Interesting Facts about the Blow Ye Winds (C)
Blow Ye Winds (C) is Joanna C. Colcord’s from the “Songs of American Sailormen” (1938), it is the whaling version, and the last line has been camouflaged. It was a common line in shanties, forebitters, and whaling songs:
Where the Old Man bought a whore-house out for half a barrel o’ flour.
Joanna C. Colcord obtained this song from an old logbook in the New Bedford Public Library.
Because music notation has a lot of differences, instead of Stan Hugill’s version “A”, I took the melody straight from Miss Colcord’s book.
This song will be reconstructed as a forebitter.

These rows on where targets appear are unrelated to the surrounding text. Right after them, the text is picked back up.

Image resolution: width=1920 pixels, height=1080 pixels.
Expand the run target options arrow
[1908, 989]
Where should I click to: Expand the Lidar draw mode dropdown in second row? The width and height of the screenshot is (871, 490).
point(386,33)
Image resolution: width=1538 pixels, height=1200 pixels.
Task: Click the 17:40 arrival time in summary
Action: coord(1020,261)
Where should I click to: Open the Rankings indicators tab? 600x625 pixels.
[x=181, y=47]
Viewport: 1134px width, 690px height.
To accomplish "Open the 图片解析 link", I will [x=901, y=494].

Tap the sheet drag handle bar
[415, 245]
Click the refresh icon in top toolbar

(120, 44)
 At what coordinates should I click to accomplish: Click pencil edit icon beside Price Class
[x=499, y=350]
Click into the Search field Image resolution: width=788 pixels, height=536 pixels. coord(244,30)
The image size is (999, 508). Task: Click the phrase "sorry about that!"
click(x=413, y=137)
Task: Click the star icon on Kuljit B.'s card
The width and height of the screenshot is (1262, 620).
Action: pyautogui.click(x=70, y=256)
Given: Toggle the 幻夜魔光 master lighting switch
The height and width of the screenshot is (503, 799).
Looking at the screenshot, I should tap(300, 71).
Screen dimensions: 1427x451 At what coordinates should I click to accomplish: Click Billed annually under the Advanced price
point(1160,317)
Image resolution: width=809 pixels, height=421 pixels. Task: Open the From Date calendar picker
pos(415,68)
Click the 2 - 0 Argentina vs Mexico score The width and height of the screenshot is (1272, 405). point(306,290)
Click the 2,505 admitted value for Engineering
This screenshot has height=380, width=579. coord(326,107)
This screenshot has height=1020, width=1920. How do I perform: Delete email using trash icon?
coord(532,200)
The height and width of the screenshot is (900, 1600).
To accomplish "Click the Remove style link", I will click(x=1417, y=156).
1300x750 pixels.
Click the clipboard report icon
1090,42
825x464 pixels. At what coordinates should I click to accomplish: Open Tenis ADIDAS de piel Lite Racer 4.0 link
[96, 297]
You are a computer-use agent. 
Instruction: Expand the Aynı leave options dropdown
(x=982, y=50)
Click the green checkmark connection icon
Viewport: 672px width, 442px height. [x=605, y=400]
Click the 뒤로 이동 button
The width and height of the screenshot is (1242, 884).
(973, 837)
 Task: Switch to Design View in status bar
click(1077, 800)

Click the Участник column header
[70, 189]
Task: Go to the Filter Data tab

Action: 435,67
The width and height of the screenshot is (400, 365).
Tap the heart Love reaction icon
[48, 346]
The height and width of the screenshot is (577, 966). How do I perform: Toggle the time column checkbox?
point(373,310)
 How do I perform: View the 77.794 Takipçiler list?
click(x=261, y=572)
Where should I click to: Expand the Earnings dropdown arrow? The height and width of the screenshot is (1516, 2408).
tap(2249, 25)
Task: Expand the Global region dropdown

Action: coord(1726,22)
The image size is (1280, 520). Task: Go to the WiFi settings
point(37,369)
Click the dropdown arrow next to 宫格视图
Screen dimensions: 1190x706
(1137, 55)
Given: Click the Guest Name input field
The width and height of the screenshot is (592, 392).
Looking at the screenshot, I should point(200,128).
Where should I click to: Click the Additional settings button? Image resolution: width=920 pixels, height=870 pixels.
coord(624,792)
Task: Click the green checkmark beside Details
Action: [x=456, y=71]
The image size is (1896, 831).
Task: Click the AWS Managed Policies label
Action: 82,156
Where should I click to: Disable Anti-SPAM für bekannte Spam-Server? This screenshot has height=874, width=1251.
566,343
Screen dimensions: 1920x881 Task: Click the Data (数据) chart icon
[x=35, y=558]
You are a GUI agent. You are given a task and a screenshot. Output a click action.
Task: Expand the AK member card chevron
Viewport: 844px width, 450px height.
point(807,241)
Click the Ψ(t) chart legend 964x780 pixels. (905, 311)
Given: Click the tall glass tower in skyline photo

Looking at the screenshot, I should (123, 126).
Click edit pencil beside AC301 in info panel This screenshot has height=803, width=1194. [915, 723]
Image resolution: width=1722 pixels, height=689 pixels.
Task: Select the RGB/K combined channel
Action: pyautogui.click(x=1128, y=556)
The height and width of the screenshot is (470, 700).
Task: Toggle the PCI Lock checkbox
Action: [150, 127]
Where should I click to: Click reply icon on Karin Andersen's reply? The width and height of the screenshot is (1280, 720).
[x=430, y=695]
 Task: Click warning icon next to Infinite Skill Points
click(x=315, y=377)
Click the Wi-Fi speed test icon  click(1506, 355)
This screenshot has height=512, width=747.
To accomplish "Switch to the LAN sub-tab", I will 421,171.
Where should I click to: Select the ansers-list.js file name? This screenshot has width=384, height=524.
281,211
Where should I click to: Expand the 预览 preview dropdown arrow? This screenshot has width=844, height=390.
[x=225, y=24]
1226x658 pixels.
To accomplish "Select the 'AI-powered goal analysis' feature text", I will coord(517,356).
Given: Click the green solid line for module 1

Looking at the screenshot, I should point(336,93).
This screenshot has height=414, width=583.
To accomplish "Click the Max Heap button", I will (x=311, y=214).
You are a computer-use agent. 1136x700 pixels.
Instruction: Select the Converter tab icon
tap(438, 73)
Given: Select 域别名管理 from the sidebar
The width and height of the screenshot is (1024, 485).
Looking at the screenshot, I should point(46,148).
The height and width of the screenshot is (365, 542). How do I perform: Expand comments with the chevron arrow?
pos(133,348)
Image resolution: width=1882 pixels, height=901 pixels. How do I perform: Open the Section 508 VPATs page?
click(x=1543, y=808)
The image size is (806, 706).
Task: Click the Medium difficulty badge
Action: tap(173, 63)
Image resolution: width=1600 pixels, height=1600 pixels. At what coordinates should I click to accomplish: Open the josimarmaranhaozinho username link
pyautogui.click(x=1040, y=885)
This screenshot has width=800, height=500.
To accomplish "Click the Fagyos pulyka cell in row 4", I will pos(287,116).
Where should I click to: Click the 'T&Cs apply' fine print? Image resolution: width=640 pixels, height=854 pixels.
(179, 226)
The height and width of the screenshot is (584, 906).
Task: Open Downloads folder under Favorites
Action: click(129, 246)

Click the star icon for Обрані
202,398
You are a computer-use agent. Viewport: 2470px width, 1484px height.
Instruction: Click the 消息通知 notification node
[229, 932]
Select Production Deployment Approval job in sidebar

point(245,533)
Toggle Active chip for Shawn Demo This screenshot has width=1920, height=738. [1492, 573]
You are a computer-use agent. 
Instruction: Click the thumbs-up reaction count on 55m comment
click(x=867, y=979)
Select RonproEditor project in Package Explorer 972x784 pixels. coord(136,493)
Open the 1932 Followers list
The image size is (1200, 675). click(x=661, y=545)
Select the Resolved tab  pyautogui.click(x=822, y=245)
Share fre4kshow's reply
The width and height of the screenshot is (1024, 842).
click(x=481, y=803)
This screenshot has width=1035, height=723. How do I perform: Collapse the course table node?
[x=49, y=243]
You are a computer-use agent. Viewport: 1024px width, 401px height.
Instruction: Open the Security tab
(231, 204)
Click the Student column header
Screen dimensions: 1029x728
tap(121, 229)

The source of this sea shanty
The music: “Shanties from the Seven Seas” by Stan Hugill (1st ed p 219).
The lyrics: “Shanties from the Seven Seas” by Stan Hugill (1st ed p 223, 224).
The Record of the Blow Ye Winds (C)
You also can find this record on my YouTube channel here or directly listen below. Additionally, if you want to share your opinion about the record or share your opinion you can do it in my Facebook forum here, or leave a comment at the bottom of this blog article.
The musical notation
The full lyrics
Blow Ye Winds (C)
‘Tis advertised in Boston, New York, and Buffalo,
Five hundred brave Americans a-whaling for to go.
– Singing blow, ye winds, in the morning,
– And blow, ye winds, high-O!
– Clear away yer running gear,
– And blow, ye winds, high-O!
* 2 *
They send you to New Bedford, that famous whaling port,
And give you to some land-sharks to board and fit you out.
* 3 *
They send you to a boarding house,there for a time to dwell;
The thieves they there are thicker than the other side of hell!
* 4 *
They tell you of the clipper ships a-going in and out,
And say you’ll take five hundred sperm, before you’re six months out.
* 5 *
It’s now we’re out to sea, my boys, the wind comes on to blow;
One half the watch is sick on deck, the other half below.
* 6 *
But as for the provisions, we don’t get half enough;
A little piece of stinking beef, and a blamed small bag of duff.
* 7 *
Now comes that damned old compass, it will grieve your heart full sore.
For theirs is two and thirty points, and we have forty four.
* 8 *
Next comes the running rigging, which you’re all supposed to know;
‘Tis “Lay aloft, you son of a gun, or overboard you go!”
* 9 *
The coopers’s at the vise bench, a-making iron poles,
And the mate’s upon the main hatch, a-cursing all our souls.
* 10 *
The Skipper’s on the quarterdeck, a-squinting at the sails,
When up aloft the lookout sights a school of whales.
* 11 *
“Now clear away the boats, my boys, And after him we’ll travel,
But if you get too near his fluke, he’ll kick you to the devil!”
* 12 *
Now we have got him turned up, we tow him alongside;
We over with our blubber hooks, and rob him of his hide.
* 13 *
Now the boat-steerer overside the tackle overhauls,
The Skipper’s in the main-chains, so loudly he does bawl!
* 14 *
Next comes the stowing down, my boys, ’twill take both night and day,
And you’ll all have fifty cents apiece on the hundred and ninetieth lay.
* 15 *
Now we are bound into Tonbas, that blasted whaling port,
And if you run away, my boys, you surely will get caught.
* 16 *
Now we are bound into Tuckoona, full more in their power,
Where the skippers can buy the Consul up for half a barrel of flour!
* 17 *
But now that our old ship is full and we don’t give a damn,
We’ll bend on all our stu’nsails and sail for Yankee land.
* 18 *
When we get home, our ship made fast, and we get through our sailing,
A winding glass around we’ll pass and damn this blubber whaling!